***** TEXT EXCERPT
# Green fuzz algae



## krillkill (Oct 2, 2010)

Help guys. my tank is infested. i tried spot dosing with excel but it seems like too much work to spot dose the entire tank. what to do?


----------



## discuspaul (Jul 27, 2010)

What algae is it ? Describe.
Is it green "film" algae that is coating the glass of your tank ?


----------



## krillkill (Oct 2, 2010)

http://www.guitarfish.org/2008/02/28/algae-green-dust-fuzz

It looks like small short stands of hair algae that forms a carpet. it looks soft, like green peach fuzz. Coats plants and glass, but can be removed easily off the glass with a mag float. I have been dosing to maintain proper balance now ad growth seem minimal now, but can seem to get rid of the rest that has taken over my tank. Does this algae have a natural life cycle where it dies off?


----------



## discuspaul (Jul 27, 2010)

If it is in fact GDA (Green Dust Algae), and I suspect it is - as opposed to 'hair' algae which does not easily wipe off, then it has a life cycle of about 3 weeks. Leave it completely alone for 3 weeks, it will die, then you can clean it all up.
I've had success "controlling" it, by wiping it off during WCS (3 X week in my discus tank), so that it goes into the water column, to be taken up by a running UV sterilizer.

Keep in mind that unless you leave it undisturbed to live out it's 21 day life cycle, it will continuously keep returning within a few hours after each time you wipe it off.
I've been battling it, to a greater or lesser degree, for several months, but haven't eradicated it because I haven't left it alone for it's 3 week life cycle.


----------
**********
***** LISTED ENTRIES
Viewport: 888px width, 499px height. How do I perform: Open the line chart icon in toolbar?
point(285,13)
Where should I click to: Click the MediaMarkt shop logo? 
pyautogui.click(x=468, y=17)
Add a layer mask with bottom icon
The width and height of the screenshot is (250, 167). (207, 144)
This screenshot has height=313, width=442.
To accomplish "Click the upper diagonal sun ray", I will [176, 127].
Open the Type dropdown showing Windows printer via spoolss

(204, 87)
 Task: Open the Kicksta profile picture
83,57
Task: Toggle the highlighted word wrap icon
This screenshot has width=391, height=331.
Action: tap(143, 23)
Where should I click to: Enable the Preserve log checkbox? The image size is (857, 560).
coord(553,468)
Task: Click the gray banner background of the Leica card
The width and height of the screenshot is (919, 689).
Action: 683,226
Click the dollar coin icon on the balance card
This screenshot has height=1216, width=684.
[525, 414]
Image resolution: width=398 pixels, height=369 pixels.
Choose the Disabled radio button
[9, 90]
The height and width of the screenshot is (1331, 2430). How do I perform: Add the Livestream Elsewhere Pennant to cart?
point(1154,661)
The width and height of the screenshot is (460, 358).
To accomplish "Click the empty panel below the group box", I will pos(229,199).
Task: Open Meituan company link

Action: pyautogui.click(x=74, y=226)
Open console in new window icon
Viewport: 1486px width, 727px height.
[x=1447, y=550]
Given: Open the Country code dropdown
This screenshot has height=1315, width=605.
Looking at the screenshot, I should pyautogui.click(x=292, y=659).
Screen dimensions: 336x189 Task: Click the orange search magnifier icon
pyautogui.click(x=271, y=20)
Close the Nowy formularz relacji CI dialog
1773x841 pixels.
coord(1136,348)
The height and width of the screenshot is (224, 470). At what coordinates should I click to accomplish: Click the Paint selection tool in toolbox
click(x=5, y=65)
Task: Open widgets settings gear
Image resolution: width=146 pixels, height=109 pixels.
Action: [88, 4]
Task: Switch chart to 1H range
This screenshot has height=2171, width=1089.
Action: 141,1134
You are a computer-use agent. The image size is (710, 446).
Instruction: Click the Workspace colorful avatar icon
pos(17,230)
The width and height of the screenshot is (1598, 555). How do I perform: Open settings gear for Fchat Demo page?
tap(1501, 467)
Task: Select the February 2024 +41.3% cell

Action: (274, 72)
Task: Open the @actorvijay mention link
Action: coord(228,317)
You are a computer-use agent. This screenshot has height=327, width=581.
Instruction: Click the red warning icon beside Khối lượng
**********
■ CHALLENGE 1 ■
According to the green fuzz algae thread, how long is the life cycle of Green Dust Algae?
■ CHALLENGE 2 ■
Translate this sentence from the green fuzz algae thread into Spanish: "Leave it completely alone for 3 weeks, it will die, then you can clean it all up."
■ CHALLENGE 3 ■
Revise the part of the green fuzz algae thread that opens with the words containing "Help guys. my" and closes with "your tank ?", putting "acrylic" in place of "glass".

■ ANSWER 1 ■
About 3 weeks (21 days).

■ ANSWER 2 ■
Déjala completamente en paz durante 3 semanas; morirá y luego podrás limpiarla toda.

■ ANSWER 3 ■
Help guys. my tank is infested. i tried spot dosing with excel but it seems like too much work to spot dose the entire tank. what to do?


----------



## discuspaul (Jul 27, 2010)

What algae is it ? Describe.
Is it green "film" algae that is coating the acrylic of your tank ?